Arrow Academy (a subsidiary of Arrow Video that focuses on more classic films rather then Arrow Video's usual b-grade cult films - which makes Arrow Academy like the Criterion wing of Arrow) has done a wonderful job with this release. The video looks quite good. The colors are rich and bold. The lighting of the film is naturally a little dark but it's still vibrant. There is some noticeable grain throughout but it's uniform and so not distracting (and this seems to be commonplace with Arrow who clean the film of debris but leave the grain in). Audio is likewise very good. It features both the mono track and a DTS-HD 5.1 track.
This release features both the 123-minute theatrical cut and (for the first time on Blu-ray) a 173-minute Director’s cut. The latter mostly consists of an adult Toto reconnecting with Elena, learning why she never responded to his letters plus a few extended scenes at the beginning with the old Toto.

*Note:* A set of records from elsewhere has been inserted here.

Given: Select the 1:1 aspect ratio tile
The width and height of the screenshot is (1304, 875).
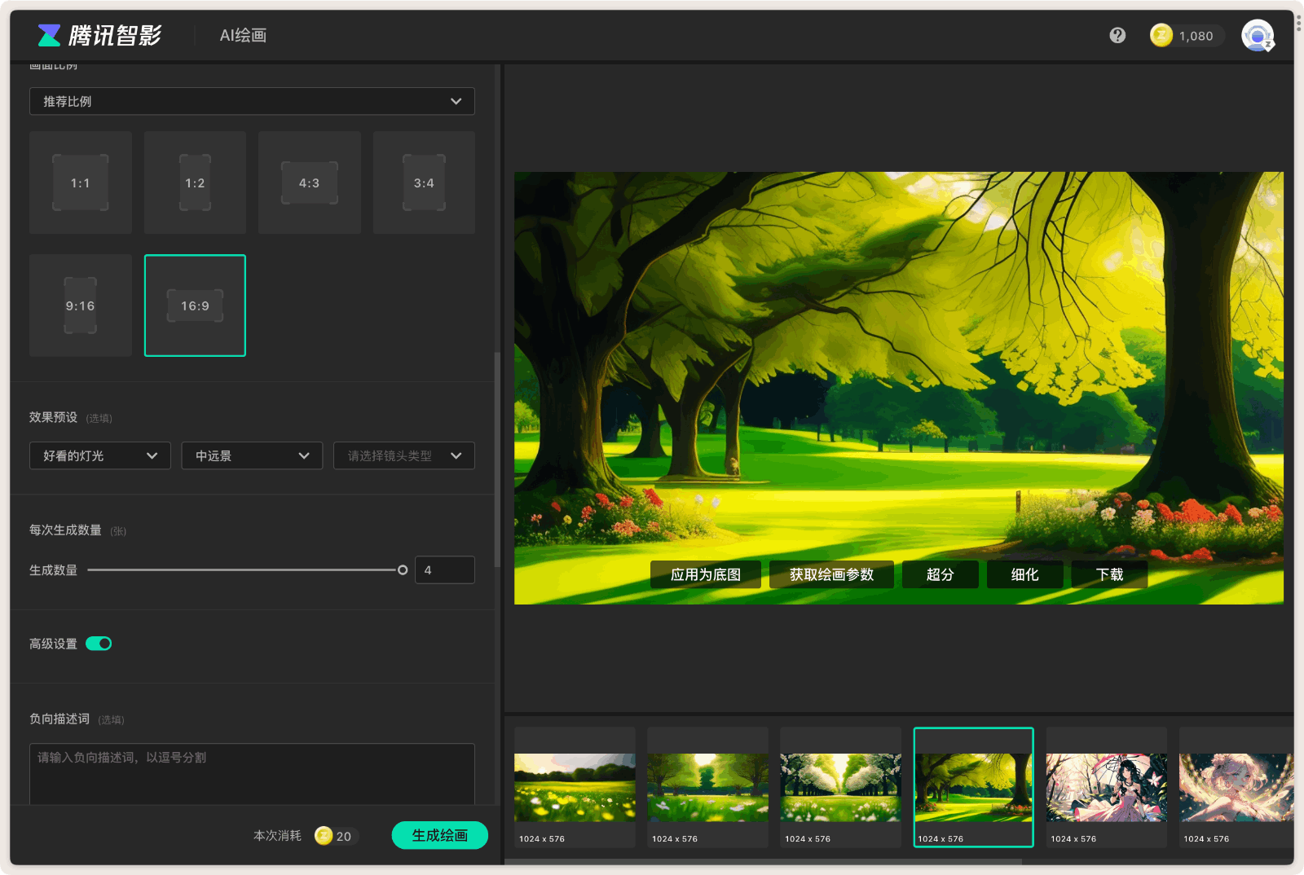Looking at the screenshot, I should click(80, 182).
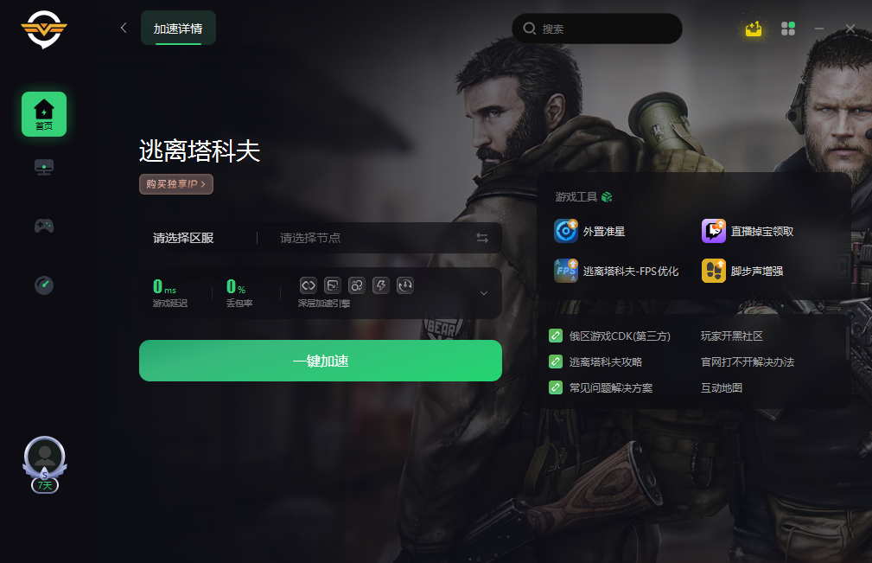
Task: Open the monitor icon in the sidebar
Action: [44, 167]
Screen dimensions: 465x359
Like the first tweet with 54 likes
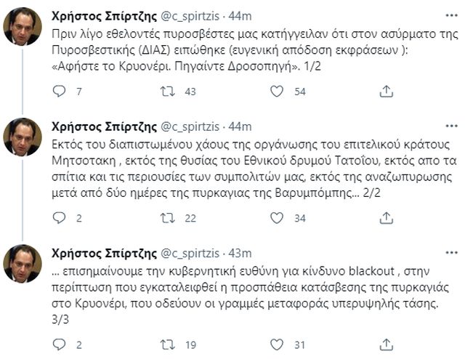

Extras include a commentary track with director Giuseppe Tornatore and critic Millicent Marcus, and a nearly hour-long profile of Tornatore full of reminisces by the director and some home movies. Also included are a short documentary featuring new interviews with Tornatore, Phillipe Noiset, and a grown-up Salvator Cascio plus the famous kissing sequence and the usual essays and photos in a very nice booklet.
Cinema Paradiso is a beautiful, loving film about the magic of movies and the community around them.